Gish Jen's work has been included in The Best American Short Stories five times, including in The Best American Short Stories of the Century. A fellow of both the American Academy of Arts and Letters, and the American Academy of Arts and Sciences, she has received NEA, Guggenheim, and Radcliffe fellowships, a Lannan Literary Award, and a five-year Mildred and Harold Strauss Living Award. Her short work has appeared in The New Yorker, The Atlantic Monthly, The New York Times and many anthologies. She has taught at Harvard University, NYU Shanghai and other universities. BAD BAD GIRL is her 10th book.

Gish Jen

Books by Gish Jen

by Gish Jen - Fiction, Historical Fiction, Women's Fiction

Gish’s mother, Loo Shu-hsin, is born in 1924 to a wealthy Shanghai. Her beloved nursemaid is torn from her even as she is constantly reprimanded: “Bad bad girl! You don’t know how to talk!” Sent to a modern Catholic school by her progressive father, she receives not only an English name --- Agnes --- but a first-rate education. Agnes finds solace in books and, in 1947, announces her intention to pursue a PhD in America. As the Communist revolution looms, she sets sail --- never to return. Lonely and adrift in New York, she begins dating Jen Chao-Pe, an engineering student. They do their best to block out the increasingly dire plight of their families back home and successfully establish a new American life. By the time Gish is born, though, the news from China is proving inescapable; their marriage is foundering; and Agnes recapitulates the harshness of her own childhood.

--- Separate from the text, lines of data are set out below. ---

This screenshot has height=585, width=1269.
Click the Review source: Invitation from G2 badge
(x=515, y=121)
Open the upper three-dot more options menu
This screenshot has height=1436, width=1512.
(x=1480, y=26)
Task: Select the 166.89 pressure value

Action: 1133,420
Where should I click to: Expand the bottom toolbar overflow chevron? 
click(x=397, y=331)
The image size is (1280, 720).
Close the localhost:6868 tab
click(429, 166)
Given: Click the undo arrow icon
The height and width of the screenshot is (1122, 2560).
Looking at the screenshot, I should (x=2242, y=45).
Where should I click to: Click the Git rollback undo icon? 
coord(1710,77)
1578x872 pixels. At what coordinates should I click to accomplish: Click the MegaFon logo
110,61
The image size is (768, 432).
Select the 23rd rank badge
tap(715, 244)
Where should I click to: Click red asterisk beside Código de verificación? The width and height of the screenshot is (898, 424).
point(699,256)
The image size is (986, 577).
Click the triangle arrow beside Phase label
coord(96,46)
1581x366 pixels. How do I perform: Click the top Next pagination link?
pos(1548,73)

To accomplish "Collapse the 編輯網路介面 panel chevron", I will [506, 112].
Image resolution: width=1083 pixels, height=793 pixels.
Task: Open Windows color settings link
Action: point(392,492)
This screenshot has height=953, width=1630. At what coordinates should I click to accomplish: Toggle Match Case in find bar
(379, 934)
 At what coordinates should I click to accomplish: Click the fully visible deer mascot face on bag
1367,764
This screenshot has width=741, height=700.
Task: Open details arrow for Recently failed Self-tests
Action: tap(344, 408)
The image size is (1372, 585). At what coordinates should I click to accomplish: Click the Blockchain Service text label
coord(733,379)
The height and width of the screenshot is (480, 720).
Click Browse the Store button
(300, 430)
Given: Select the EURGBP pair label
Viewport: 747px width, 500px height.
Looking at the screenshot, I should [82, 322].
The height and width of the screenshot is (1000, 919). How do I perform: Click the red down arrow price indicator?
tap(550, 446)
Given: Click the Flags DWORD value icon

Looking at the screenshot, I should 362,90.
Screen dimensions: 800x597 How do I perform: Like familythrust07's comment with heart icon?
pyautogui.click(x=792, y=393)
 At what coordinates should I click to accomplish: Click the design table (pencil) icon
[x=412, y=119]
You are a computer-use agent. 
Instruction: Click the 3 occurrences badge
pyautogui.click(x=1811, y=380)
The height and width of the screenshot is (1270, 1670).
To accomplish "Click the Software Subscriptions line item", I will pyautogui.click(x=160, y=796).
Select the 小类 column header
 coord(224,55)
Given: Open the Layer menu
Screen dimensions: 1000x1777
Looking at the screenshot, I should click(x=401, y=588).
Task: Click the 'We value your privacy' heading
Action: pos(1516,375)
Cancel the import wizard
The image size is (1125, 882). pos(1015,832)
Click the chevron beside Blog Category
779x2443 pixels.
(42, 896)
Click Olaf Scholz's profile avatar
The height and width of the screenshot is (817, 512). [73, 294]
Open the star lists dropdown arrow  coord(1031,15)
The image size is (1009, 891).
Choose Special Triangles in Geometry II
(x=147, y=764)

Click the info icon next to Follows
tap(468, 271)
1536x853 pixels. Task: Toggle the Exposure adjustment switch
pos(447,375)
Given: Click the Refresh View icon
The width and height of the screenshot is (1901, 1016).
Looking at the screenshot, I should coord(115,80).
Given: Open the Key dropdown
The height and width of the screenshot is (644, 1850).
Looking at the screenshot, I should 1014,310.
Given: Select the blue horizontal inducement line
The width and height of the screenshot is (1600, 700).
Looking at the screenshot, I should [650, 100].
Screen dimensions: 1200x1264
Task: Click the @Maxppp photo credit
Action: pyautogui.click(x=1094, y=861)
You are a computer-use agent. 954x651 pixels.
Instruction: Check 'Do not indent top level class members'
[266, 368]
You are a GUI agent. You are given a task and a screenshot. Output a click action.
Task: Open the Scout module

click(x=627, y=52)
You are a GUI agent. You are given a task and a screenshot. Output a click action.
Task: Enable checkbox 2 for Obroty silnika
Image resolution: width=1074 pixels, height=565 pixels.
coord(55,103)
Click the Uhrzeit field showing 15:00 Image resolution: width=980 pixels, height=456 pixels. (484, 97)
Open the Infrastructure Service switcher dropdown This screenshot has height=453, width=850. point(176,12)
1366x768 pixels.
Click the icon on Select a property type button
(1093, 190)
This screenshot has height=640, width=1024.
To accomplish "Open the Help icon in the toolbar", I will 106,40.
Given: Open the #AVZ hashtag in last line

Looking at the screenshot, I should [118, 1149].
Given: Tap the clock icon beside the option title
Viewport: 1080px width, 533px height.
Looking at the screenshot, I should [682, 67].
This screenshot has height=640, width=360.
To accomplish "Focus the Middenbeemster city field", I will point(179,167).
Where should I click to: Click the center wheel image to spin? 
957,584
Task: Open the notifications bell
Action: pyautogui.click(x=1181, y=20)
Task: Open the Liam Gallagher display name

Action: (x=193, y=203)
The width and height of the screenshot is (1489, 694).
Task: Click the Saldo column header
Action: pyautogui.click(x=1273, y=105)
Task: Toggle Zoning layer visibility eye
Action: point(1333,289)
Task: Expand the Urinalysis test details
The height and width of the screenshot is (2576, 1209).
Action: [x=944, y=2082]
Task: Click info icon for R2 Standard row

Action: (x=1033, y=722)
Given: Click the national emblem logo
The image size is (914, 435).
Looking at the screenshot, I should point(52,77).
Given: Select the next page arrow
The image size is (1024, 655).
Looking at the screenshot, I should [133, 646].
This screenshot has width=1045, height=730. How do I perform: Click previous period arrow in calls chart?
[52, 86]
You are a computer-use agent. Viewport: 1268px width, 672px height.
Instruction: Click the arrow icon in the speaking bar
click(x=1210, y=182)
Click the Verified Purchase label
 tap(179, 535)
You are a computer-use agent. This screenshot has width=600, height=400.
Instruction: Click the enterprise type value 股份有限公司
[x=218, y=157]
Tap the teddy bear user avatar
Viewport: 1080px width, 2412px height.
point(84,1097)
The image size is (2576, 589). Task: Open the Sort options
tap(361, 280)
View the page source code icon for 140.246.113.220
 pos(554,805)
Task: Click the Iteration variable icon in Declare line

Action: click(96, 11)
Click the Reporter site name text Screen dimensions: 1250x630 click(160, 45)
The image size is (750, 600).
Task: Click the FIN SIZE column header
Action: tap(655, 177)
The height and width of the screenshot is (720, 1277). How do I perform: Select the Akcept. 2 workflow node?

by Gish Jen - Fiction, Short Stories

Beginning with a cheery letter penned by a Chinese girl in heaven to “poor Mr. Nixon” in hell, Gish Jen embarks on a fictional journey through U.S.-China relations, capturing the excitement of a world on the brink of tectonic change. Opal Chen reunites with her Chinese sisters after 40 years; newly cosmopolitan Lulu Koo wonders why Americans “like to walk around in the woods with the mosquitoes”; Hong Kong parents go to extreme lengths to reestablish contact with their “number-one daughter” in New York; and Betty Koo, brought up on “no politics, just make money,” finds she must reassess her mother’s philosophy.

by Gish Jen - Dystopian, Fiction, Humor

The time: not so long from now. The place: AutoAmerica, a country surveilled by one “Aunt Nettie,” a Big Brother that is part artificial intelligence, part internet and oddly human --- even funny. The people: divided. The “angelfair” Netted have jobs and, what with the country half under water, literally occupy the high ground. The Surplus live on swampland if they’re lucky, on water if they’re not. The story: To a Surplus couple --- he once a professor, she still a lawyer --- is born a girl, Gwen, with a golden arm. Her teens find her happily playing in an underground baseball league, but when AutoAmerica faces ChinRussia in the Olympics, Gwen finds herself in dangerous territory, playing ball with the Netted even as her mother battles this apartheid-like society in court.